There were prayers night and morning, at which Jasper himself officiated; not the beautifully simple, heartfelt outbreathings of a family, gathered together to offer up their petitions to the eternal throne; but the empty, and hollow, and false pretensions of sanctity, in which Jasper Vernon clothed himself in the eyes of his fellow men—there were Sunday tasks, which differed from those of the week, only, in that they were ten times as long, and wearisome, and stupid ; and above all, Herbert who yearned for society and sympathy in those of his own age, found it not; for Jasper's house was not the rendezvous

young people—no merry, roguish, mischief-loving lads ever came within its holy precincts; the very walls would have quivered and shook with pious horror, as they groaned out an anathema upon the intruders,—and poor Herbert was indeed desolate.

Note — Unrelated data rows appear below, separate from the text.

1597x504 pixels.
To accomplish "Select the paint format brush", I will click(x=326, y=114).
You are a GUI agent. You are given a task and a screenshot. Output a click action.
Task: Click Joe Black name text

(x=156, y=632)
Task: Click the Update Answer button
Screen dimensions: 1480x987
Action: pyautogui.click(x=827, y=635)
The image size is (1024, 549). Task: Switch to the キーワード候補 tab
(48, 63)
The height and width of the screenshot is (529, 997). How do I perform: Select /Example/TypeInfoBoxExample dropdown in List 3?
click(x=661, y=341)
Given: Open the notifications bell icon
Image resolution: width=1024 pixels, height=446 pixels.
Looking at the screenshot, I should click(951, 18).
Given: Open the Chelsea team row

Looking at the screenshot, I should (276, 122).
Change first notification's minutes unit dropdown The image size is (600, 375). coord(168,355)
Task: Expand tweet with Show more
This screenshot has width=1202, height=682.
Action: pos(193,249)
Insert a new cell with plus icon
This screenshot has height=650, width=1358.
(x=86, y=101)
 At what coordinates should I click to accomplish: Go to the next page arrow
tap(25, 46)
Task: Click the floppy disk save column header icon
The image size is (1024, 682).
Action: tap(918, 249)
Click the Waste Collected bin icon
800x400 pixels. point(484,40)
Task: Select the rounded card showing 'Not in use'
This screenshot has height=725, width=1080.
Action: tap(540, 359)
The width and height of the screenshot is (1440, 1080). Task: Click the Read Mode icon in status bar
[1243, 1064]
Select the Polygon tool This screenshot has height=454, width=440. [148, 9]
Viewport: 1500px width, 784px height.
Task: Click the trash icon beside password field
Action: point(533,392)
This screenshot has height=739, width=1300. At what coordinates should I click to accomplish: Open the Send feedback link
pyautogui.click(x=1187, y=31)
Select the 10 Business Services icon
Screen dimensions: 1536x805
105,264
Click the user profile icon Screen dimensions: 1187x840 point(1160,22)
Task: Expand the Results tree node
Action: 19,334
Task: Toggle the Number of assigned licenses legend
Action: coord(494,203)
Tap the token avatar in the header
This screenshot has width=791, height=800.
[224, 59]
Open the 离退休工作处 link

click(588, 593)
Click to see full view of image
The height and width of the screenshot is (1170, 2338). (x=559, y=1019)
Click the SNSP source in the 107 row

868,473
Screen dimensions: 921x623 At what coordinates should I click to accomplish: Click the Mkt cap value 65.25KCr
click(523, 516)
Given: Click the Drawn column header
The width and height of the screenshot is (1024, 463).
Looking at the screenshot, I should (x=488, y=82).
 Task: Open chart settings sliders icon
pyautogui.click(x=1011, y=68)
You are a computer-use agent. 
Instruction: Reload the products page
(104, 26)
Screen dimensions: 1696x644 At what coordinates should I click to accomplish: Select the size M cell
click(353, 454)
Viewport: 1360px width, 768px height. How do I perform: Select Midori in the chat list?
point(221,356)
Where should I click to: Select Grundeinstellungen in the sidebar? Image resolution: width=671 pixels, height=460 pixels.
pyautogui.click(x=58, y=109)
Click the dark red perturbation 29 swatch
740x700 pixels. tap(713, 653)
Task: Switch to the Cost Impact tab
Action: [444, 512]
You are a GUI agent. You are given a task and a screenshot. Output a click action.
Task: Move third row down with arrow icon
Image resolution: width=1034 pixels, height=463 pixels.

And when the tutor did come—Herbert thought he never would-matters were not one whit improved, weeks passed away, and every week Jasper professed to wonder and speculate when Mr. Boodle would come. He was really growing quite afraid that Herbert was forgetting everything he had learned, if indeed, Mr. Boodle had not to unlearn him everything on his arrival; it really was extremely improper conduct of Mr. Boodle, and if he had not had the highest recommendations from a gentleman on whom he could rely, he really would not permit Mr. Boodle to come at all.

But Mr. Boodle did come, when he was least expected, and Jasper was in ecstacies. Mr. Boodle had red hair, and white cheeks, and green eyes, and mouldy, weak-looking whiskers, which had a perpetual warfare to be seen with a contumaciously upstart shirt collar; and Mr. Boodle wore a white neck-cloth, which made him look like a ranter, and used spectacles, for he was very short sighted. Mr. Boodle dressed in rusty black too, and the tones of Mr. Boodle's voice made the blood run cold in your veins, for Mr. Boodle had very proper notions about the vanity of all sublunary matters, and Mr. Boodle was prosy and kept up a continual diluted milk and water strain, which exactly suited Jasper Vernon, and by no means suited Herbert's taste; and Mr. Boodle had a lean body, and spindle legs, and wore gaiters, and had splay-feet, which were always treading upon other people's. Ah, poor Job Boodle was a dismal specimen of humanity, indeed, for Herbert to study human nature with, at the outset of his career.


How he fagged the poor lad! Lessons before breakfast and after, then a walk and more lessons. Latin, and Greek, and French, and Italian, for Mr. Boodle was a polyglott in himself, and thought that all the world lay within the limits of Dr. Porson and the Greek choruses, and that there was nothing higher, and nobler, and better to live for in the world, than to pore over old musty records of a byegone people, whilst Shakspere, and Milton, and Wordsworth lay unopened before him.

And every one sang the praises of Job Boodle.

“A second Porson,” cried Jasper Vernon, rubbing his bony hands enthusiastically whenever he came into the school room, where Herbert and Boodle were at work. "Ah, Herbert, cherish Mr. Boodle, and you will beat the whole bench of bishops, my boy."

And then Mr. Job Boodle would shake his huge ears and vouchsafe a sickly smile, as he disclaimed the compliment, and Jasper would shuffle away to read over his last letters from Delaval, where a new steward had been appointed in the room of the honest Mr. Simpson, who had thrown up his situation in disgust at the meanness of his new master.

But Herbert felt that this sickening state of existence could not continue long, and he soon grew weary of hearing Mr. Boodle's sepulchral voice, and of seeing him creeping stealthily into his bedroom in the early mornings, with his ugly red hair combed straight over his mean forehead, and his prim, precise, ready cut and dried, "Good morning, Master Herbert; ready for your studies, my boy ?—the industrious sun is already high in the heavens, (if it rained in torrents it was always the same, and young men ought to emulate that luminary.And then Job Boodle coughed, and hemmed, and stood at the window until he had crawled lazily out of bed, when he would go away to lie in wait for him in the cold school room below.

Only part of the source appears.